***** Extract

With my limited experience in the open source world I must say that I was impress on how the open source projects created communities from nowhere, people willing to help, either sharing ideas or code, everybody working on a common goal, getting a nice product that solves the problem at hand. This is exactly what I want, share my passion to solve problems, the idea was good, everyone that I spoke to shared the same view, that NoSQL looked like a great idea, but the lack of transactions was something that is hard to trade, doing this on my own could be near to impossible, with my limited time and resources, also after so many years of using open source tools it was reasonable to jump in a put the code open source, so everyone will benefit from this new idea and I will bring balance to the world.
When I started the code I decided to keep it close until it was more mature, then someone pointed that as a bad idea:
The summary of this journey as open source project was firstly pointed here: http://crosstantine.blogspot.com.es/2013/03/balance-after-5-months-of-releasing.html in 2013, exactly 2 years ago, even that I was disappoint with this already, several people pointed the failures of my endeavor, their arguments:
- The documentation needs improvement
- You need to promote your database more
- Reporting issues is not easy, this could be improved.

**********
***** Dataset section

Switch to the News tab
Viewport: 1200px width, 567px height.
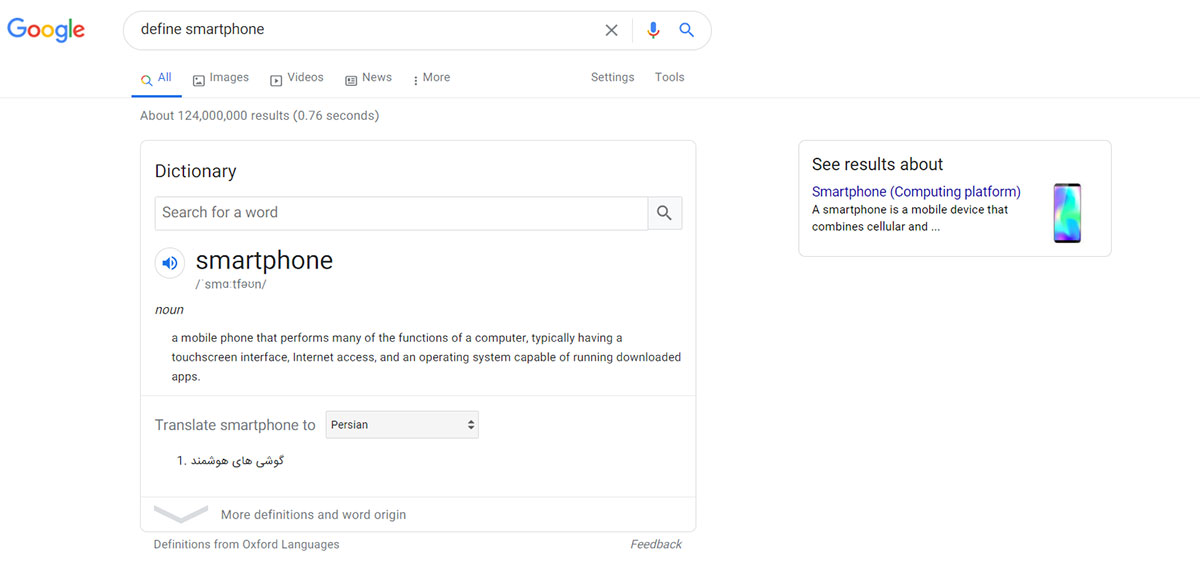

**********

Objective => Transcribe verbatim the portion of the open source reflection from "When I started" to "could be improved.".

Answer to the exercise =>
When I started the code I decided to keep it close until it was more mature, then someone pointed that as a bad idea:
The summary of this journey as open source project was firstly pointed here: http://crosstantine.blogspot.com.es/2013/03/balance-after-5-months-of-releasing.html in 2013, exactly 2 years ago, even that I was disappoint with this already, several people pointed the failures of my endeavor, their arguments:
- The documentation needs improvement
- You need to promote your database more
- Reporting issues is not easy, this could be improved.